Les ingrédients d’un marasme social
Sur le plan social et politique, Pierre Vermeren remonte jusqu’à la révolte des rifains en 2017, lorsque les services de sécurité marocains ont violemment réprimé les manifestants, emprisonnés et même torturés pour beaucoup. Cet illustre comme précédent à lui seul « les énormes carences de la gouvernance et du développement dans les régions du Maroc périphérique », souligne le professeur émérite d’histoire. Récemment, ce qu’il appelle « un sursaut du durcissement » de la répression s’est accentué avec l’apparition de la pandémie de Covid-19. Des ingrédients aux conséquences économiques désastreuses sur le Maroc qui n’arrive pas à faire démarrer une machine à l’arrêt depuis la fermeture des frontières du fait de la pandémie. Devant cet état de fait, le palais royal assiste impuissant et cite Pierre Vermeren, des conséquences qui « ont été ressenties par le pouvoir (Marocain) comme autant de menaces systémiques. » À cette situation, s’ajoute la suppression des subventions, le chômage de masse et l’impossibilité pour les citoyens d’émigrer. Des résultats qui « rendent la situation potentiellement explosive. Le Maghreb vit depuis mars-avril en quasi-état de siège, même les mosquées y sont fermées.
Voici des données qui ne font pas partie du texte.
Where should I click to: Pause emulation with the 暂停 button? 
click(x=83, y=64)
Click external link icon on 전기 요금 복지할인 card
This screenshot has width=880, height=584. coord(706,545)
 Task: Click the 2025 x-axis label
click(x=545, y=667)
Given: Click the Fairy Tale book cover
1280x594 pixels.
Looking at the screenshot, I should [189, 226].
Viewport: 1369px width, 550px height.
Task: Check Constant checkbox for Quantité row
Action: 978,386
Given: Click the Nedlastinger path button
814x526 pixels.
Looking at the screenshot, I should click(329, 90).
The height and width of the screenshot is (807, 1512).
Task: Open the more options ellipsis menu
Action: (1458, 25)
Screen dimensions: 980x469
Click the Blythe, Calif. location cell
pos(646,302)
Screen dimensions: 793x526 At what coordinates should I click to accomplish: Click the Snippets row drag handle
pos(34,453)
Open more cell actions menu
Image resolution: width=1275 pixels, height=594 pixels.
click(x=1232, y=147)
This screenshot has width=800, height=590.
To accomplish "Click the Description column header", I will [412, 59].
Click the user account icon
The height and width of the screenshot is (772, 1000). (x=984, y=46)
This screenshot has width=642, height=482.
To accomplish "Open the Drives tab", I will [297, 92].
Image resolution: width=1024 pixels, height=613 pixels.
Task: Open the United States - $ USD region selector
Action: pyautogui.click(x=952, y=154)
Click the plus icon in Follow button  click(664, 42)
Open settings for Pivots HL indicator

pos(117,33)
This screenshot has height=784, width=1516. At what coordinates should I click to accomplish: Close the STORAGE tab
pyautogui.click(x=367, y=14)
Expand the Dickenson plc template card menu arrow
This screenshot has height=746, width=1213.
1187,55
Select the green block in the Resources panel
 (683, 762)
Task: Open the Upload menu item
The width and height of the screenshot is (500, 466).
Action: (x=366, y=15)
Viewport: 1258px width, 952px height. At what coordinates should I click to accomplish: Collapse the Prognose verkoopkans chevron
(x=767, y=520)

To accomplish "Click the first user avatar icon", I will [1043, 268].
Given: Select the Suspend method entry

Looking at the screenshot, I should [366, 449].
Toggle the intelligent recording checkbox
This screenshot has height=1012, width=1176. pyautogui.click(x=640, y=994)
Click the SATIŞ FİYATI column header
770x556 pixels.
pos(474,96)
Des quartiers de grandes villes sont bouclés, et les gens vertement priés de rester chez eux ou au mieux dans leur ville ou province. La police et les forces anti-émeutes font respecter ces consignes drastiques, sans empêcher parfois des débordements», explique-t-il. Il en veut pour preuve à ses dires, pendant la fête de l’Aïd, un marché de Casablanca a été pillé, et les gens sont repartis avec leurs moutons sans les payer ; plus récemment, deux camions de livraison de Coca-Cola ont été pillés dans Casablanca… ».